The above gave rise to three potential Shariah issues, namely:
i. Whether the use of the compounded setting in-arrears (CSIA) method to derive the term rate for profit component in sale-based (e.g. Murabahah / Tawarruq) and rental-based (e.g. Ijarah) transactions complies with Shariah requirements?
ii. Whether the use of the backward-looking methodology in sale-based and rental-based contracts trigger uncertainty (gharar) issue given that the periodic payment amount can only be determined on or near the payment date?
iii. Whether it is appropriate to invoke the deemed consent mechanism to signify customers' consent on the incorporation of fallback provision in the contract's terms and conditions in facilitating the transition to an alternative benchmark rate?
The Shariah Advisory Council of Bank Negara Malaysia (SAC) in
its 210th SAC meeting on 23 December
2020 ruled that the adoption of risk-free rate
(RFR) as an alternative benchmark rate to LIBOR or as a fallback
benchmark replacement rate after the permanent cessation of LIBOR
is permissible based on the following justifications:
1. The compounding methodology is merely a computational method to derive the term rate from overnight RFR which will be used in the profit component of Shariah-compliant transactions and this does not affect compliance of the transactions with Shariah requirements.
The compounding method for RFR also does not cause additional charges being imposed on the accrued profit, as commonly practised in the market for late payment incidences in conventional financial transactions.
2. Uncertainty (gharar) from the adoption of average RFR or backward-looking term rate at the point of payment is mitigated via proper determination and disclosure of the ceiling price and formula to derive the periodic payment amount to the customer at the inception of the contract.

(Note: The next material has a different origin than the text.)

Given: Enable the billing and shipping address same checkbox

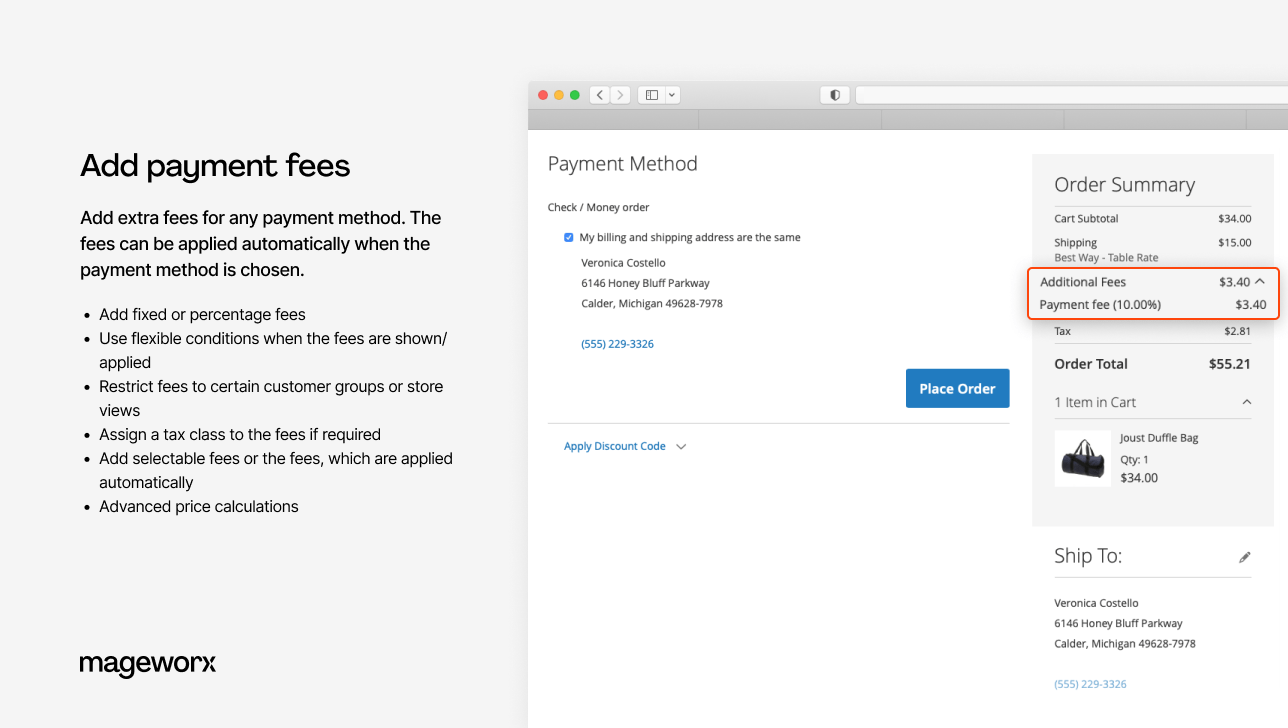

For sale-based (Murabahah / Tawarruq) financial
instruments with variable rate, the selling price is concluded
based on the ceiling profit rate (CPR). Under this mechanism, the
ceiling profit rate and the formula to calculate the effective
profit rate (EPR) are made known to the contracting parties and
agreed upfront.Therefore, the issue of uncertainty does not arise
as it is mitigated by the existence and disclosure of the CPR and
formula to determine the EPR.
As for rental-based (ijarah) financial instruments with
variable rate, the formula to calculate the periodic rental payment
is made known to the contracting parties and agreed upfront.
Therefore, the issue of uncertainty does not arise as it is
mitigated by the existence and disclosure of the formula to
calculate the periodic rental payment.
3. In transitioning to the alternative RFR, the SAC has agreed to empower the respective financial institutions' Shariah Committee to determine the appropriateness of invoking the deemed consent mechanism to signify customers' consent on the incorporation of the fallback provision in the contract's terms and conditions.
This ruling by the SAC was published on Bank Negara Malaysia's website on 22 March 2021 and came into effect immediately upon such publication. The ruling applies to the following Islamic Financial Institutions:
a. licensed persons under the Islamic Financial Services Act 2013;
b. licensed banks and licensed investment banks approved under the Financial Services Act 2013 to carry on Islamic banking business; and
c. prescribed institutions approved under the Development Financial Institutions Act 2002 to carry on Islamic financial business.
Comments
The current use of LIBOR is in line with Shariah principles as it
a forward-looking rate, which enables the profit mark to be
calculated at the start of the contract. However, with RFRs, the
key challenge for Islamic financing transactions is their current
backward-looking nature, given the rates are overnight. Their
overnight nature means overnight rates must be compounded in
arrears over the actual period, thus in the case of financial
instruments with variable rates, the borrower will not know for
certain the profit payment amount until shortly before the end of
the period. However, with the provision of formulas to calculate
EPRs (for Murabahah / Tawarruq) and periodic rental
payments (for Ijarah), it circumvents the issue of
uncertainty and ensures that there is no impact on the
Shariah-compliance of these transactions.
Whiles the issue of compliance may have been addressed, it is to
be noted that LIBOR is widely used as a benchmark to determine the
profit rates for Shariah-compliant derivatives (tahawwut)
such as profit rate swaps and currency forward contracts and its
discontinuance may potentially lead to significant changes in the
pricing and valuation of these products.
The content of this article is intended to provide a general guide to the subject matter. Specialist advice should be sought about your specific circumstances.